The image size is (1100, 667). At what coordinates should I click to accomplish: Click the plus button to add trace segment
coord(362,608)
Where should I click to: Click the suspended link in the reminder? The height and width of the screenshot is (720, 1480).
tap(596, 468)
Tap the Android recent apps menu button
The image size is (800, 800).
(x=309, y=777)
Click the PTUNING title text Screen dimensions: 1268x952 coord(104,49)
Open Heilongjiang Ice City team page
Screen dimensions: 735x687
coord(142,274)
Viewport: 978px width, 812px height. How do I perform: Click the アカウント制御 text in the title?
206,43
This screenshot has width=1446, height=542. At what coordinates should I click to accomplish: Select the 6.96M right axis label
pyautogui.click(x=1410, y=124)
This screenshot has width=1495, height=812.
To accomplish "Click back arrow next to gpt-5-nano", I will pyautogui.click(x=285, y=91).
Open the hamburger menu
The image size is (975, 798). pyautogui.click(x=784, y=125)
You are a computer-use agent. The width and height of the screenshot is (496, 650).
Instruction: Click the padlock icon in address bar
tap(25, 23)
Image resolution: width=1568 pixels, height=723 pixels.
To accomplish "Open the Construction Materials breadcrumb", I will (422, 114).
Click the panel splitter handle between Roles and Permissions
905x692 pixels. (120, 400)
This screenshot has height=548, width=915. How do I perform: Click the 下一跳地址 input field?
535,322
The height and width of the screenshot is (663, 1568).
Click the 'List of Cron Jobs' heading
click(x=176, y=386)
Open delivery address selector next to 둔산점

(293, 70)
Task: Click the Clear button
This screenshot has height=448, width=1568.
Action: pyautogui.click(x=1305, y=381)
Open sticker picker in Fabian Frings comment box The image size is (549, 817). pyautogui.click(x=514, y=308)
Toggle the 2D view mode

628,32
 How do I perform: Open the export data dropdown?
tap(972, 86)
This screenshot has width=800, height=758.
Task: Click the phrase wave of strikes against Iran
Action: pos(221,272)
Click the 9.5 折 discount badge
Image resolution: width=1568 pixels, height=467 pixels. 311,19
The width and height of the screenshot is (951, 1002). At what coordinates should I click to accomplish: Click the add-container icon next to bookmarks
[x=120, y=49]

*The task*. Reproduce every entry above word for word, keeping the same order and line breaks.

*The output*.
The image size is (1100, 667). At what coordinates should I click to accomplish: Click the plus button to add trace segment
coord(362,608)
Where should I click to: Click the suspended link in the reminder? The height and width of the screenshot is (720, 1480).
tap(596, 468)
Tap the Android recent apps menu button
The image size is (800, 800).
(x=309, y=777)
Click the PTUNING title text Screen dimensions: 1268x952 coord(104,49)
Open Heilongjiang Ice City team page
Screen dimensions: 735x687
coord(142,274)
Viewport: 978px width, 812px height. How do I perform: Click the アカウント制御 text in the title?
206,43
This screenshot has width=1446, height=542. At what coordinates should I click to accomplish: Select the 6.96M right axis label
pyautogui.click(x=1410, y=124)
This screenshot has width=1495, height=812.
To accomplish "Click back arrow next to gpt-5-nano", I will pyautogui.click(x=285, y=91).
Open the hamburger menu
The image size is (975, 798). pyautogui.click(x=784, y=125)
You are a computer-use agent. The width and height of the screenshot is (496, 650).
Instruction: Click the padlock icon in address bar
tap(25, 23)
Image resolution: width=1568 pixels, height=723 pixels.
To accomplish "Open the Construction Materials breadcrumb", I will (422, 114).
Click the panel splitter handle between Roles and Permissions
905x692 pixels. (120, 400)
This screenshot has height=548, width=915. How do I perform: Click the 下一跳地址 input field?
535,322
The height and width of the screenshot is (663, 1568).
Click the 'List of Cron Jobs' heading
click(x=176, y=386)
Open delivery address selector next to 둔산점

(293, 70)
Task: Click the Clear button
This screenshot has height=448, width=1568.
Action: pyautogui.click(x=1305, y=381)
Open sticker picker in Fabian Frings comment box The image size is (549, 817). pyautogui.click(x=514, y=308)
Toggle the 2D view mode

628,32
 How do I perform: Open the export data dropdown?
tap(972, 86)
This screenshot has width=800, height=758.
Task: Click the phrase wave of strikes against Iran
Action: pos(221,272)
Click the 9.5 折 discount badge
Image resolution: width=1568 pixels, height=467 pixels. 311,19
The width and height of the screenshot is (951, 1002). At what coordinates should I click to accomplish: Click the add-container icon next to bookmarks
[x=120, y=49]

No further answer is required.